When reviewing conversation logs and your colleagues’ notes, the two main areas to focus on are:  

  • Understanding: Is your assistant properly understanding user requests? Are there frequent topics that you haven’t trained your assistant to handle yet?  
  • Resolution: Are users successfully completing actions? Is the assistant escalating actions to human agents more frequently for certain actions? 

You can review the details of each conversation in the Conversations tab of your assistant’s Analyze page (we’ll give you the tour of that page later). Reviewing conversations is an ideal way to improve your assistant’s actions. Once you deploy your assistant to your customers reviewing every conversation will be unrealistic, so take advantage of this early testing phase to rigorously refine your assistant’s actions. 

Customize the web chat

The web chat channel integration is automatically included with every instance of watsonx Assistant. Click Customize web chat on the Preview page or select Web chat on the home page to open the web chat editor.

Style, the first tab on the page, lets you name your assistant, adjust the text bubble and header colors, and add your company’s avatar (you’ll need to upload your avatar image to a URL to do this).  

Home Screen is where you can edit your assistant’s initial Greeting to the user. As the page states, “Good greetings are welcoming, actionable, and expressive of your assistant’s personality.”  

Once you’ve got a greeting that you’re happy with, add Conversation starters in the field below. These conversation starters should be simple phrases that match your assistant’s actions. They appear in the chat panel above the user input field.

 

When the user selects an option from among the starters, your assistant automatically funnels the user into the appropriate action — no heavy lifting required!

The web chat editor is also where you configure Suggestions. Suggestions are automatically configured on when you create your assistant. Suggestions appear in the chat panel when your assistant receives a request it doesn’t recognize. They’re designed to funnel the user into an action, just like the Conversation starters. 

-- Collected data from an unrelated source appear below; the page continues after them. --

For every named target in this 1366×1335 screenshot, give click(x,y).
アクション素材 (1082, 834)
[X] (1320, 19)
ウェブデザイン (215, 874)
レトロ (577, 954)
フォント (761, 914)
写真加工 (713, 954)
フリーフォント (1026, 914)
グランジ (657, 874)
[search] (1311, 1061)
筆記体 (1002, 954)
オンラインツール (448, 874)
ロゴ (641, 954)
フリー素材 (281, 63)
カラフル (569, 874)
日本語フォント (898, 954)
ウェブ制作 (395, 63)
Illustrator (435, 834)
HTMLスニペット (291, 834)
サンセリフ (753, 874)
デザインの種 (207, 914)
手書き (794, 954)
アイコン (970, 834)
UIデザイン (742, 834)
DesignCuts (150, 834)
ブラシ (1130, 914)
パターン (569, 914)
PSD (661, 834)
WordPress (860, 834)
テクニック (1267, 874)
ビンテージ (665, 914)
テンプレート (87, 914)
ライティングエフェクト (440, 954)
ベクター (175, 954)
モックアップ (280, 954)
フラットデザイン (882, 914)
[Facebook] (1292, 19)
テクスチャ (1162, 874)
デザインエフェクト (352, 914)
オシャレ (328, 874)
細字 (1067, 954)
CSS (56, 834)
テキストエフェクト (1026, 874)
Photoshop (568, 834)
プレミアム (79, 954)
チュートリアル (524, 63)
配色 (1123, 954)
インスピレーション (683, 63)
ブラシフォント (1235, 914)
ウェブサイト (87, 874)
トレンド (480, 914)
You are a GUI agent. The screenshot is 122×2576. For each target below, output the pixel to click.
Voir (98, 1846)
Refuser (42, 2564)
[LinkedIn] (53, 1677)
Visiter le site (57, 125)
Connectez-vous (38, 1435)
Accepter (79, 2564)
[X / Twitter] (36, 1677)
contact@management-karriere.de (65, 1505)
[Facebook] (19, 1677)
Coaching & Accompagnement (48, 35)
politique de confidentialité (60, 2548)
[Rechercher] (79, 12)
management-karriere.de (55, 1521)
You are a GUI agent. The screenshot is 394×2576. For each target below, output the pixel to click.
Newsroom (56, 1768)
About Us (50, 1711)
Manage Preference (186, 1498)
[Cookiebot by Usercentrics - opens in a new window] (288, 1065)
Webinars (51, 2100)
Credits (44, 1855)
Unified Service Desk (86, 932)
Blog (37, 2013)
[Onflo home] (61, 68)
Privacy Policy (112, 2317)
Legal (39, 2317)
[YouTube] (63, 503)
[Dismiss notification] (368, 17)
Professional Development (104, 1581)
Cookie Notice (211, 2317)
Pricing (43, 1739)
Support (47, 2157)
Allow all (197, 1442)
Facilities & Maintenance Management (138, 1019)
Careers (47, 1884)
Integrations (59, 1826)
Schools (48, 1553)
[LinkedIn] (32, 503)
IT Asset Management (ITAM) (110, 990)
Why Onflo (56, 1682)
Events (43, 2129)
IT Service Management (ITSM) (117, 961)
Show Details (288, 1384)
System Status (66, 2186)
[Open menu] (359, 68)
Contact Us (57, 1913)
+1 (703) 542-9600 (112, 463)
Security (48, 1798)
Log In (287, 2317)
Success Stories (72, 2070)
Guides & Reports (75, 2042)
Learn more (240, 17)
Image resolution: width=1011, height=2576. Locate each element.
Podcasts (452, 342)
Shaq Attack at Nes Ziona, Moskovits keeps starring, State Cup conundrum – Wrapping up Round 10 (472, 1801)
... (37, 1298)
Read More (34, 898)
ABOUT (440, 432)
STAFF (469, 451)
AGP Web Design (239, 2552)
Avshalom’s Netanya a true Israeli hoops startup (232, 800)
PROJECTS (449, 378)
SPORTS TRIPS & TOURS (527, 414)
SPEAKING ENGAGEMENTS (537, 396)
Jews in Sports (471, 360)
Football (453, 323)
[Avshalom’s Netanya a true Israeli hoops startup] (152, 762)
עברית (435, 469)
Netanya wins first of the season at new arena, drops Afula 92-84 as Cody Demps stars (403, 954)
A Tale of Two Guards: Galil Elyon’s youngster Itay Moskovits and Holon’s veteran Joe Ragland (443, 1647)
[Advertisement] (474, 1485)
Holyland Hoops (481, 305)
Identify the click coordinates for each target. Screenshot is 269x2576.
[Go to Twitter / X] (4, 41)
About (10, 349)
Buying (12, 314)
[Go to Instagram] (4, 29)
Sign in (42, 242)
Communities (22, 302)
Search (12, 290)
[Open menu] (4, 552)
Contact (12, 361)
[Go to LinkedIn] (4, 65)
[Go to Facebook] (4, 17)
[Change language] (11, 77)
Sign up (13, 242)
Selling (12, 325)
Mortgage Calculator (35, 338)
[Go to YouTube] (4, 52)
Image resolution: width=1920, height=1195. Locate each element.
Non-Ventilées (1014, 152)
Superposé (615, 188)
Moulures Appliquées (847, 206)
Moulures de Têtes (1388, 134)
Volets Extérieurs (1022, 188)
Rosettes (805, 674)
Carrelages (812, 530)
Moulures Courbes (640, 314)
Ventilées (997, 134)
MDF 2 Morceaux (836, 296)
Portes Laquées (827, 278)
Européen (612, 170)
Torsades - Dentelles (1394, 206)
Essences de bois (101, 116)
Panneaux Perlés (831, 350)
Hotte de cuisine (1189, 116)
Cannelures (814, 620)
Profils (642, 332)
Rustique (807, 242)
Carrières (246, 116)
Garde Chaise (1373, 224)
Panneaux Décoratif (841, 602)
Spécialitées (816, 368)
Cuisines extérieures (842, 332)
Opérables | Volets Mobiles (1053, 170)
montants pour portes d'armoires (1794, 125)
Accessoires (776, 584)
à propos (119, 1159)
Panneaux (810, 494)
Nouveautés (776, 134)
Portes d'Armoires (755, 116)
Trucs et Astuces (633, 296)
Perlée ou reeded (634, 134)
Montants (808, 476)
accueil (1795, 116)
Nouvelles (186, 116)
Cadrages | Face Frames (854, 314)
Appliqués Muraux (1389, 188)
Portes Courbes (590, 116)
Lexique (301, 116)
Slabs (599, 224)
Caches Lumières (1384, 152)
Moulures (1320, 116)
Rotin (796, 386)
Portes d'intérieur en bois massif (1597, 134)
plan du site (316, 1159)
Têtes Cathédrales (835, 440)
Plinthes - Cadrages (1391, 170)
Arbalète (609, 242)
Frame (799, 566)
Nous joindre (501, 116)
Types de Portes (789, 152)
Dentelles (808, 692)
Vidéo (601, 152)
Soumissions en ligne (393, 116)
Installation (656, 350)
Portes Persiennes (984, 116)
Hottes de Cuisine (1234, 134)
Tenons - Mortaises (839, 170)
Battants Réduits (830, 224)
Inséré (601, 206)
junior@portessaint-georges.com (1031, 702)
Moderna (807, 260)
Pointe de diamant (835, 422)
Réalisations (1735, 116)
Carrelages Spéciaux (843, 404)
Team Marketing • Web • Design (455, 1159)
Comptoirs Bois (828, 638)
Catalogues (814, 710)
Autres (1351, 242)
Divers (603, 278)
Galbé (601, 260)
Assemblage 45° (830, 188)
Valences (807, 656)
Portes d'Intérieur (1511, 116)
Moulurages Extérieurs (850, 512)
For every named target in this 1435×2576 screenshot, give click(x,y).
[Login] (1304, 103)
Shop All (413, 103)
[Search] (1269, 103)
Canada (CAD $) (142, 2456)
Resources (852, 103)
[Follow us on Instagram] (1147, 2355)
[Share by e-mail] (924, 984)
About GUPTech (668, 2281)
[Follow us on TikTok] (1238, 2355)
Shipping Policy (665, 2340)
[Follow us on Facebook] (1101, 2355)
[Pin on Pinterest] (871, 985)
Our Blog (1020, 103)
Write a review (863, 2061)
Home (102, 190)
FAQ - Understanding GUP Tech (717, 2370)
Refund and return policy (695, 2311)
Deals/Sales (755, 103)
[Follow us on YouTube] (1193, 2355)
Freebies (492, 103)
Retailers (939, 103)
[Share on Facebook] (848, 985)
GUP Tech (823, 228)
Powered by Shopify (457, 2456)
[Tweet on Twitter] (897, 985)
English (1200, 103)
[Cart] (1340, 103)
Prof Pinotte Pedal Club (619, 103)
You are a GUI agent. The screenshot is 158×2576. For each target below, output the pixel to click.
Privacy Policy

The option label is preloaded with Connect to an agent. This option appears when the user clicks on the ? icon in the corner, or after three failed attempts (refer to Part II for more info on this feature).  

Get acquainted with your assistant’s analytics

Your assistant collects data from conversations with users in both the draft and the live environments. Once customers start interacting with your assistant, the Analyze page starts capturing data. This data will guide you as you continuously refine your assistant based on its success in resolving users’ requests. 

Select Get acquainted with your assistant’s analytics in the Task Tracker or click the chart icon to go to Analyze. 

You have the option to view analytics from a fixed date range (just open the dropdown menu and select a range) or to view a custom range based on specific dates.  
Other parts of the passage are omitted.